I have a semidefinite problem as follows(which is nonconvex) \begin{alignat}{3} &\min_{x_{un}} \min_{t,H,w} &&t+f( w)\cr &\text{s.t. } &&\begin{bmatrix} K\odot H &1-Xg(w)+ c\\ (1-Xg(w)+c)^\mathsf{T} &t \end{bmatrix} \succeq 0 \cr &&&X=diag([x_k,x_{un}])\in R^{n*n},\cr&&&(w\in R^n, f(w)\in R, g(w)\in R^n,K,H\in R^{n*n}) \end{alignat}
$f(w)$ is a convex quadratic and $g(w)$ is linear function of $w$. I think it's correct to move optimization about $x_{un}$ to most inner problem. Is it correct?
Then how can I write Lagrangian and obtain the dual problem with respect to the most inner variable, i.e, $x_{un}$? My confusion is how to write Lagrangian terms related to two semidefinite constraints, because I don't want to write the Lagrangian terms related to the any other variable.
EDIT: After sometime, I think it may be incorrect to write lagrangian terms related to only single variable. Any hint or comment, Appreciated.

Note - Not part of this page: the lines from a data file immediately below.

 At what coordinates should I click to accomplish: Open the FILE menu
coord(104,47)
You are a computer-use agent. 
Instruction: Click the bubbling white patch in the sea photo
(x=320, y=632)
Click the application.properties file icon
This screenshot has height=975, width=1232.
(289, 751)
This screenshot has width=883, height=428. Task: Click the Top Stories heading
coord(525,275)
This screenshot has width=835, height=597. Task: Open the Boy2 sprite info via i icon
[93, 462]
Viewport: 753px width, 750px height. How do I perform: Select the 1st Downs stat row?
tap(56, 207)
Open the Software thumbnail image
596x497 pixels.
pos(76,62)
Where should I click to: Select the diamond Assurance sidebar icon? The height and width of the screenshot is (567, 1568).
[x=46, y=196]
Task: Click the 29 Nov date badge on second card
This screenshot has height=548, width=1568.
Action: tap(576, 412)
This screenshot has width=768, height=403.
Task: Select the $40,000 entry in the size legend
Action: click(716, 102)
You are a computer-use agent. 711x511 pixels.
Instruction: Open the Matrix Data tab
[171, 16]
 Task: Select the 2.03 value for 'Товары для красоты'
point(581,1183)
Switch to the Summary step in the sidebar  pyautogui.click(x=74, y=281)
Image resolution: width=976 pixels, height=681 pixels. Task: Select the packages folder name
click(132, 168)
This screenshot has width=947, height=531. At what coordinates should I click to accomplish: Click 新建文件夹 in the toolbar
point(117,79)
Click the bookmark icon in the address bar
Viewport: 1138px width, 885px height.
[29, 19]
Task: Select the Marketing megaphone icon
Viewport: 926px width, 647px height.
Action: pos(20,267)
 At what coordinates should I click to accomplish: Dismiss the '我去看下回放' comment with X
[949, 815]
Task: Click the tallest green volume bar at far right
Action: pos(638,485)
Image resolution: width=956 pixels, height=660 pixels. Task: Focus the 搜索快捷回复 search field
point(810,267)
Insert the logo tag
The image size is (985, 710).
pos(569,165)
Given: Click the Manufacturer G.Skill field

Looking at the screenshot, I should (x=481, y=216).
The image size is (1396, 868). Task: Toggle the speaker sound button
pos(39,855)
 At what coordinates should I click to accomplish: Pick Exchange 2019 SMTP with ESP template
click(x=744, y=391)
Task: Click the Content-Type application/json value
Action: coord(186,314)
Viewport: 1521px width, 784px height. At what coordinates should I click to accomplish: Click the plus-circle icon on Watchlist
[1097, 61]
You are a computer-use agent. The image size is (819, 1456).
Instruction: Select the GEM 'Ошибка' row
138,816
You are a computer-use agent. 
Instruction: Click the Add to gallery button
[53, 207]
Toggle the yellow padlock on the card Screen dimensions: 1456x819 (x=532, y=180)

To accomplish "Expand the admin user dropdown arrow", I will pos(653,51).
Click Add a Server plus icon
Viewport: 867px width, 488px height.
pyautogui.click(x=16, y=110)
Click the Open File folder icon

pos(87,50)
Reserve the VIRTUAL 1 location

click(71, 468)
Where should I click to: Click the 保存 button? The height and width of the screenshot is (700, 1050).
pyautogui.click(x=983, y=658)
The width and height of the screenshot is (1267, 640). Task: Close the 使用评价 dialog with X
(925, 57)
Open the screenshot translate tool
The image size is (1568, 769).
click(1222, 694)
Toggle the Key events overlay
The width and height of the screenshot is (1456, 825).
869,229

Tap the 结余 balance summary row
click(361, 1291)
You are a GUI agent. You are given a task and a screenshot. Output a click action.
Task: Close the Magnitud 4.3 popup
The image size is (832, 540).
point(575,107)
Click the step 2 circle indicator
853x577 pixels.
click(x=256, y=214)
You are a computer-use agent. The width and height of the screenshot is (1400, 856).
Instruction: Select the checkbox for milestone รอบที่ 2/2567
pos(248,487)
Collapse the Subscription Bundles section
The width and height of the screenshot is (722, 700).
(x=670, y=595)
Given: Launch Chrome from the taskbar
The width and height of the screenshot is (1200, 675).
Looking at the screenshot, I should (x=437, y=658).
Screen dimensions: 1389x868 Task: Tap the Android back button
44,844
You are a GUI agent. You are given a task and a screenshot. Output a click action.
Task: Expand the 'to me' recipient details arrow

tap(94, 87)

Don't quite understand your question. The primal variable does not matter when you write the Lagrangian form, the constraint matters. For the positive-semidefinite constraint, you also need a matrix as the Lagrangian variable. $$ \lambda=\begin{bmatrix} \lambda_{11} & \lambda_{12} \\ \lambda_{21} & \lambda_{22} \\ \end{bmatrix}$$ And when you write the Lagrangian equation, use the trace term for the positive-semidefinite constraint. Suppose your constraint is $A \geq 0$,corresponding Lagrangian term should be: $$Trace(A\lambda)$$ Hope this can help you.